_EXERCISE GOAL_:
Copy every item below word for word, keeping each line unchanged.

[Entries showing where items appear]
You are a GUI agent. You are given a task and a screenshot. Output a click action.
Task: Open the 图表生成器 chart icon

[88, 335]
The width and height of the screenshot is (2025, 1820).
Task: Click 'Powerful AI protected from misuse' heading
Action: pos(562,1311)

_SOLUTION TO THIS TASK_:
You are a GUI agent. You are given a task and a screenshot. Output a click action.
Task: Open the 图表生成器 chart icon

[88, 335]
The width and height of the screenshot is (2025, 1820).
Task: Click 'Powerful AI protected from misuse' heading
Action: pos(562,1311)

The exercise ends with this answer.